> TASK OBJECTIVE: Return every line of the listing below that contains the word "computer".

> STORED DATA:
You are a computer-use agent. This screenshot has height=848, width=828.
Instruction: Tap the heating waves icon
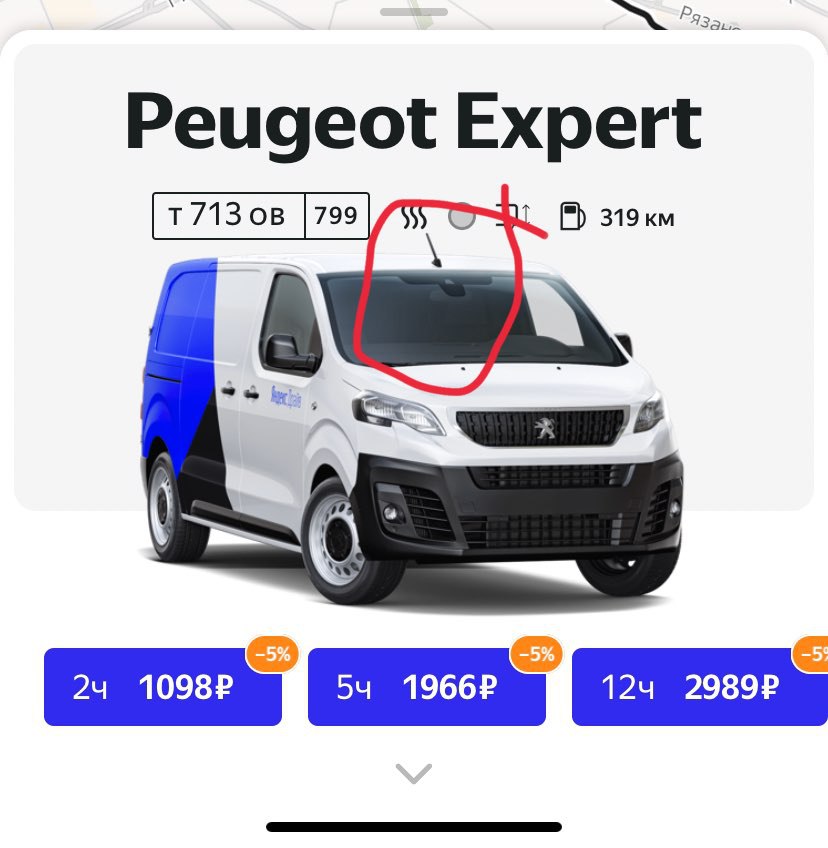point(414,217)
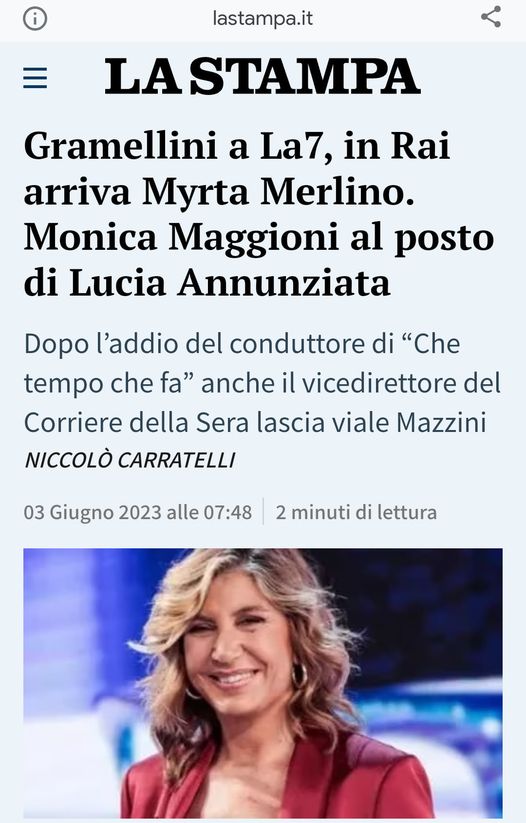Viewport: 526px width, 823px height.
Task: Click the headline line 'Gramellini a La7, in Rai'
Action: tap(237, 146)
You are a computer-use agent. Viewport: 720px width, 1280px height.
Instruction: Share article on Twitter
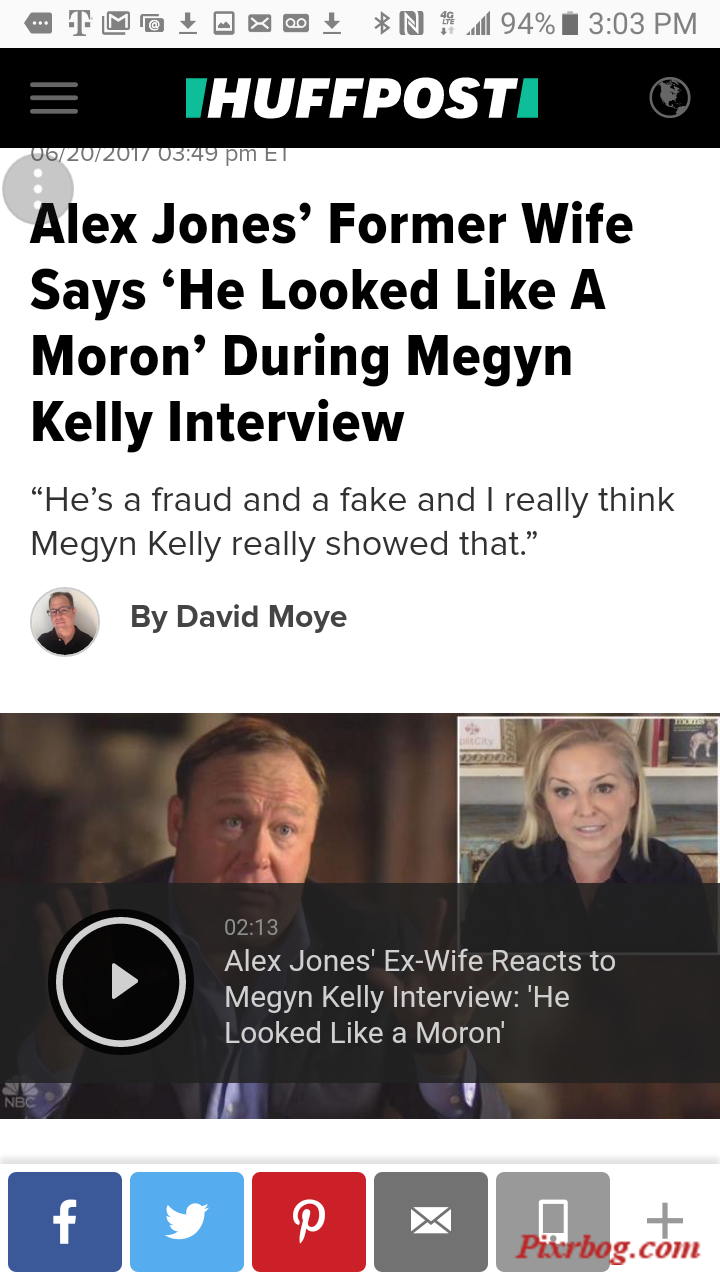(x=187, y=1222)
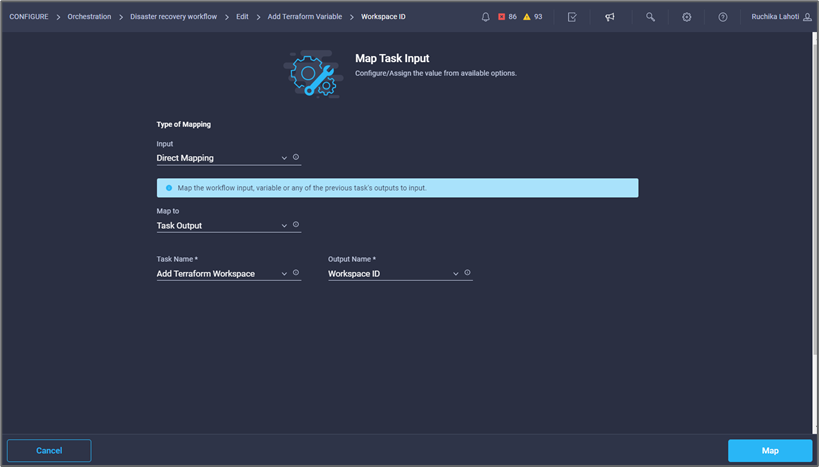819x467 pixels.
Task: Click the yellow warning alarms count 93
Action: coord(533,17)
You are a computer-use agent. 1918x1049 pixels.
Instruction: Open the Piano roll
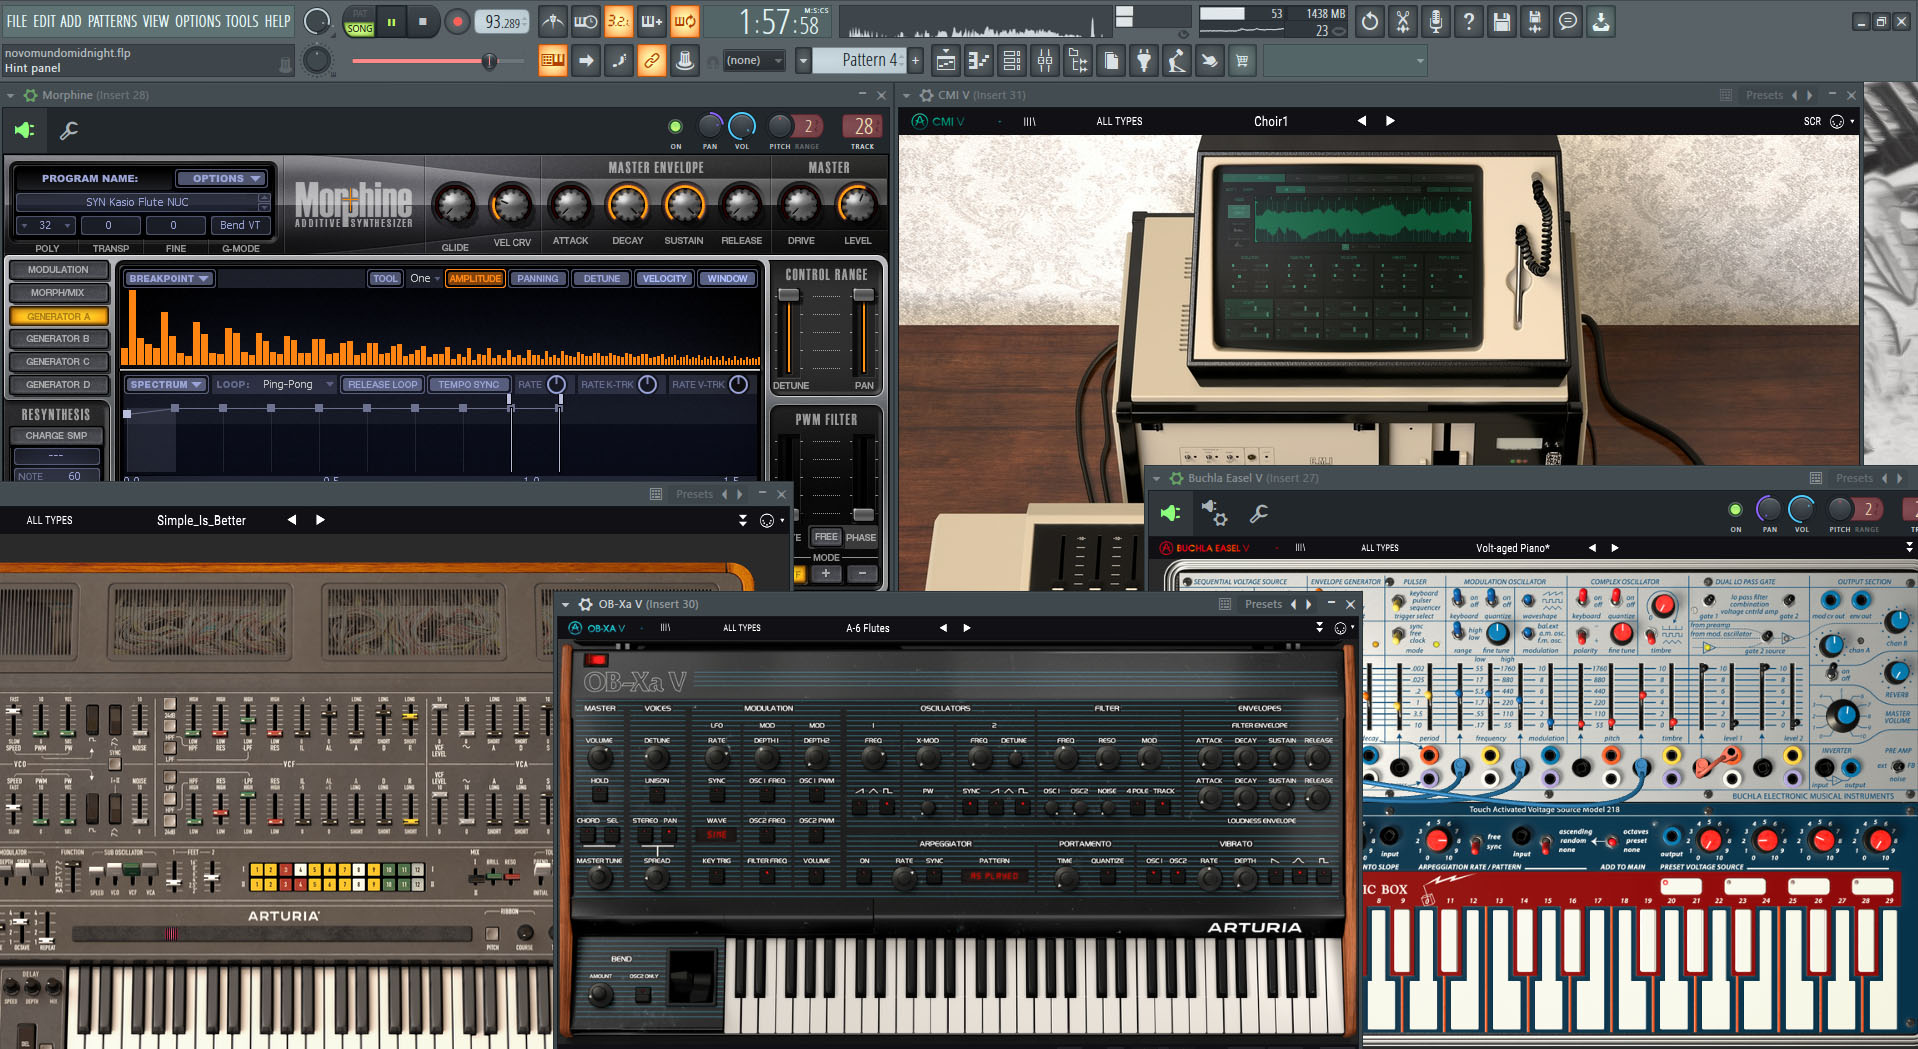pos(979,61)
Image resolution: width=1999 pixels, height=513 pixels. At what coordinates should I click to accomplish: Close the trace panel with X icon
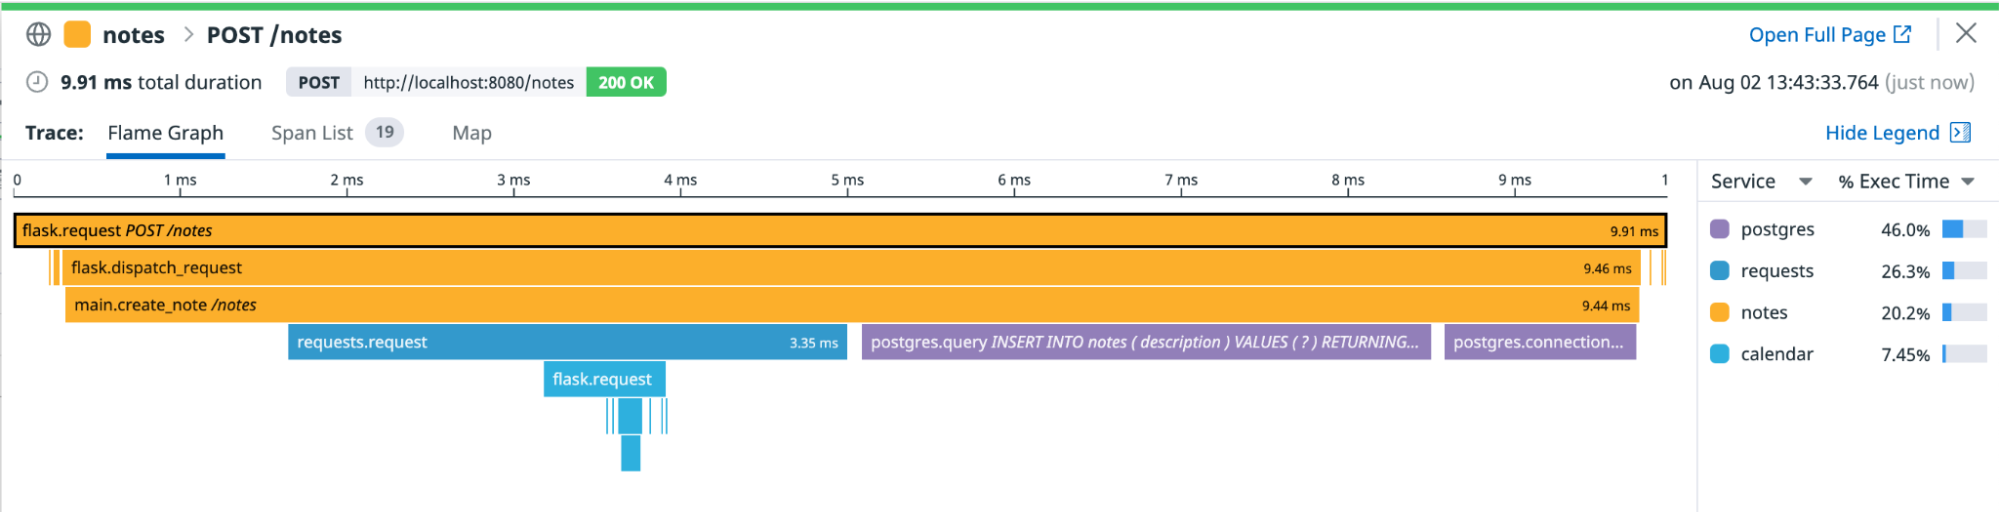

> OUTPUT BELOW:
You are a computer-use agent. This screenshot has height=848, width=828.
You are a computer-use agent. Viewport: 720px width, 1280px height.
You are a computer-use agent. 1918x1049 pixels.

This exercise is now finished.